お久しぶりです。あるいは初めまして。私は今、地球探査のために現地に赴いています。研究者の端くれである私が、このような大仕事を与えられるとは思ってもいませんでした。とある高明な教授からこの話を伺った時、大変喜ばしかったです。
さて、私が地球に降り立ってまず目に入ったのは、かつては緑豊かな森だったとは思えないほど荒廃しきった砂漠でした。少なくとも私が見た限りでは、生き物の影は一つもありませんでした。着陸地点から南の方へ移動すると、広大な廃墟が広がる地域にたどり着きました。随分と風化が進んでいましたが、背の高いビルや巨大な電波塔まであり、当時の科学技術がいかに発展していたのかがよくわかります。
しばらくこの廃墟を探索した私たちでしたが、驚くことに、この廃墟には人間の生存者が住んでいました。それも十歳に満たない東洋人の幼女でした。彼女はカワノといい、ずっとこの地で暮らしていたそうです。私たちはカワノに連れられて、巨大な電波塔に登ることにしました。電波塔から見た景色は、綺麗とは言い難いですが、非常に心を揺さぶるものでした。景色に見入っていた私たちですが、カワノは、地球に何が起こったのかを私たちに教えてくれました。

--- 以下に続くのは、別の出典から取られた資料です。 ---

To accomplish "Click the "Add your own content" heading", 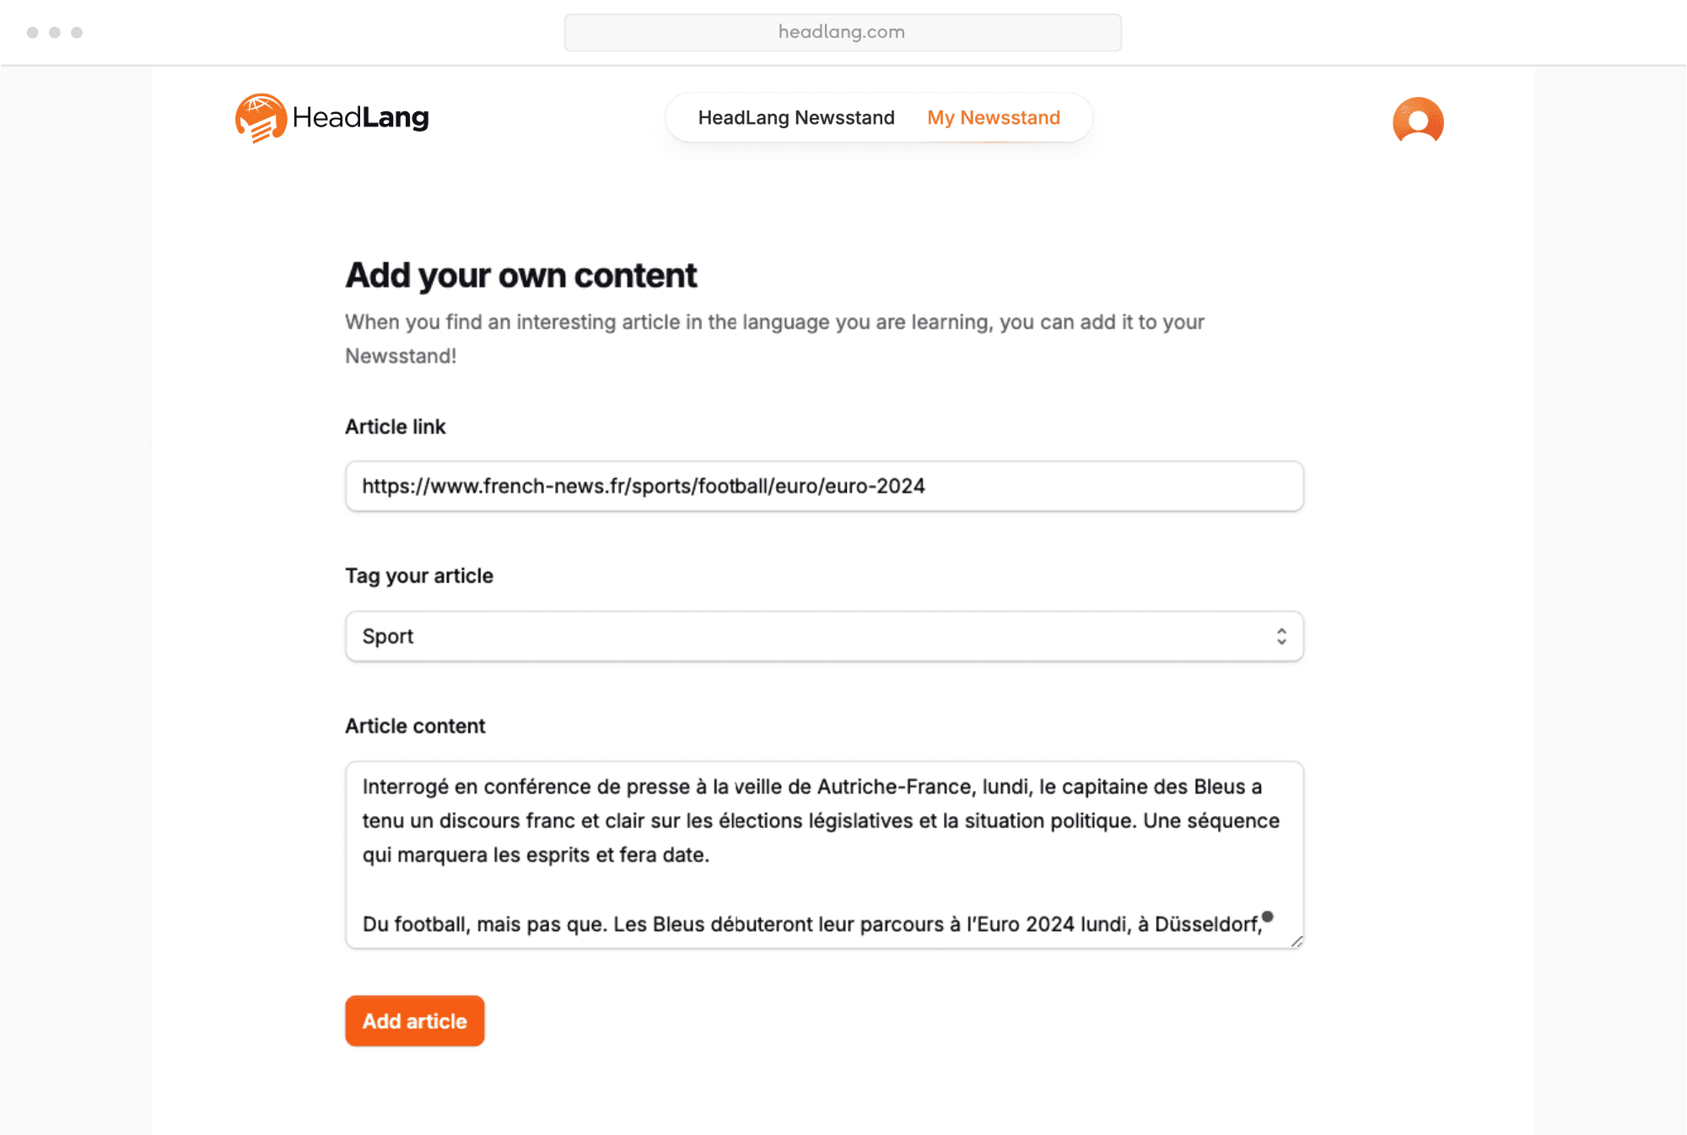I will [521, 276].
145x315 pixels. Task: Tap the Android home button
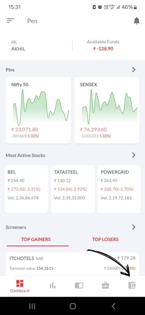(73, 306)
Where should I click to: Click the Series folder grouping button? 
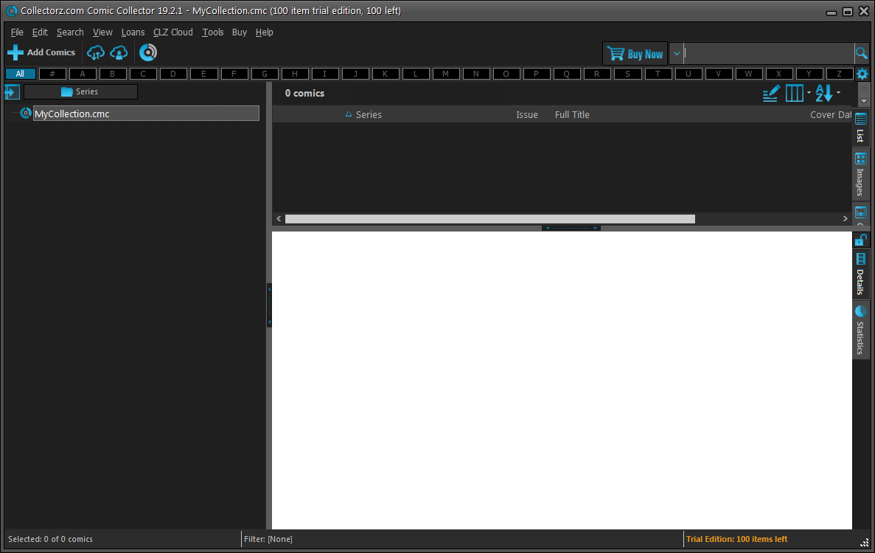[x=80, y=92]
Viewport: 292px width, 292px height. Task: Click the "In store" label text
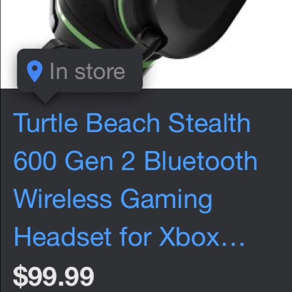[87, 71]
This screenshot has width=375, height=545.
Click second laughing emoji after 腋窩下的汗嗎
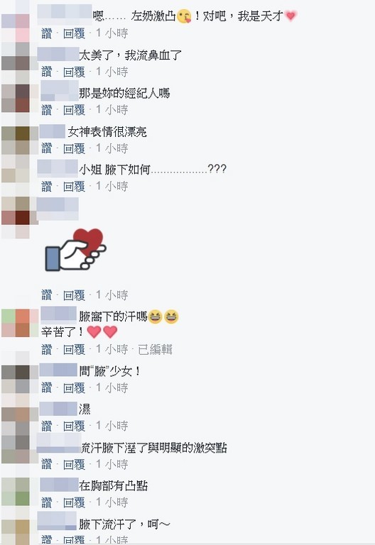171,316
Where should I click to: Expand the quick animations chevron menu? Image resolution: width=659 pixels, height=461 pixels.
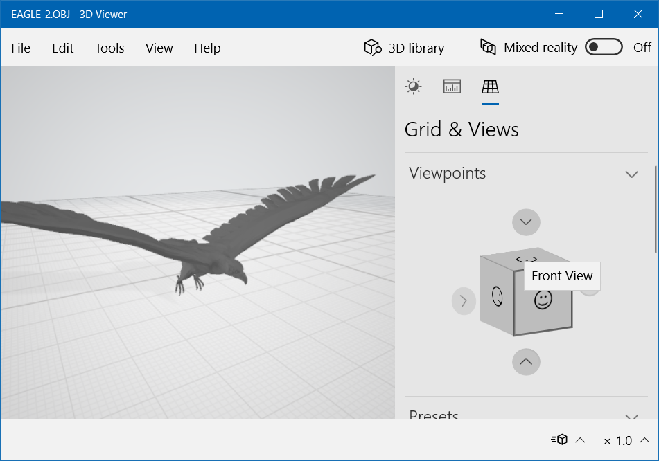coord(581,440)
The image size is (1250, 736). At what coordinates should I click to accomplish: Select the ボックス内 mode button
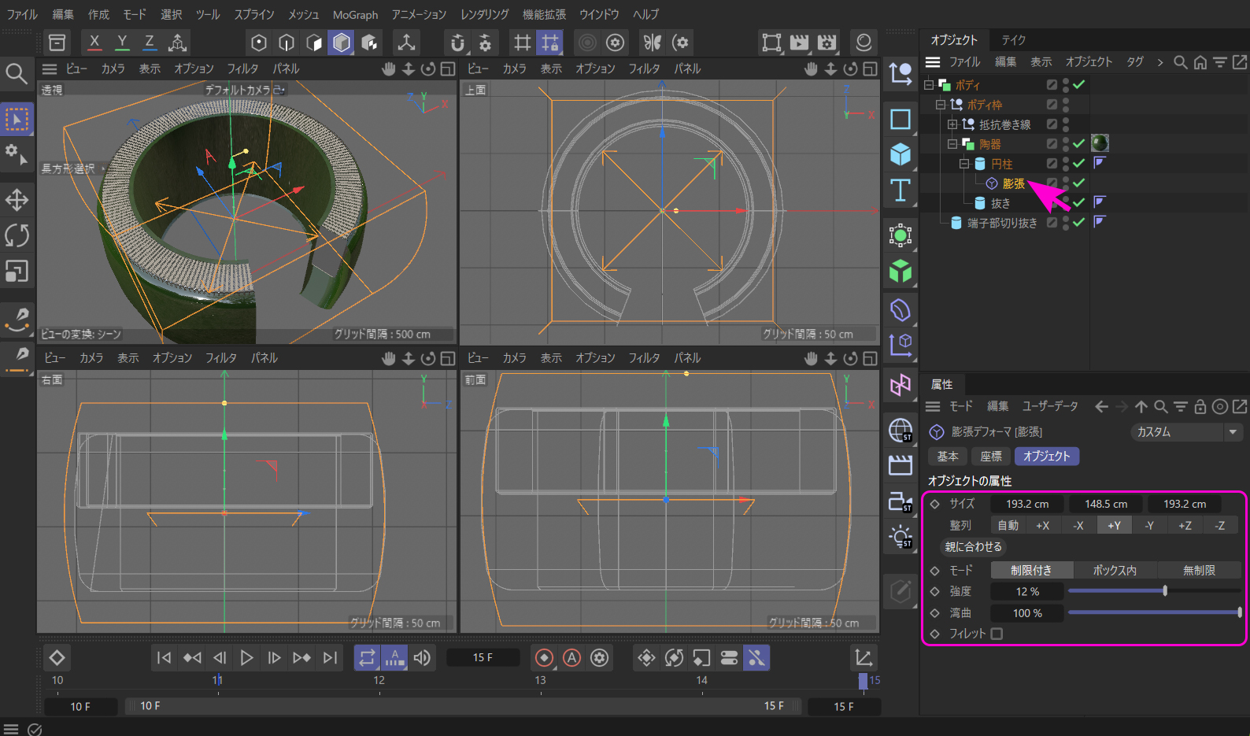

その昔、カワノはここから西の方にある地域で、中学校教諭として教鞭を取っていたそうです。ある日の朝、目覚めるとカワノを含めた全人類が幼女になってしまったそうです。一瞬にして世界中は大混乱に陥りましたが、その日の夜、地球上の全生物はカワノたった一人を残し、忽然と姿を消したそうです。
なぜ地球上の全人類が幼女化し、カワノを除いた全生物が消滅してしまったのかは分かりません。人為的に引き起こされたものなのか、自然的な現象なのか、あるいは我々の科学では証明できない何かなのか。なんにせよカワノは何十年もの間、荒廃した砂漠の世界をたった一人で彷徨ってきたのです。私はカワノのことを非常に不憫に思いました。もし私がカワノの立場であれば、孤独に耐えきれないでしょう。しかし彼女はそうではありませんでした。
私たちは共に帰星することを提案しましたが、彼女はそれを却下しました。彼女はこの理不尽を許容し続け、天から与えられた無限とも言える命を費やし、この星の行く末を見守り続けたいと言うのです。
そういうわけで、私たちはカワノを残して帰星するつもりでした。
追記:私たちに無限の命はありませんが、理不尽を許容し続けるカワノの姿勢を見習うべきなのかもしれません。少なくとも、私たちが突きつけられた理不尽はカワノのものと違い、燃料と食糧が底をつくという極めて人為的で質量的なものですが。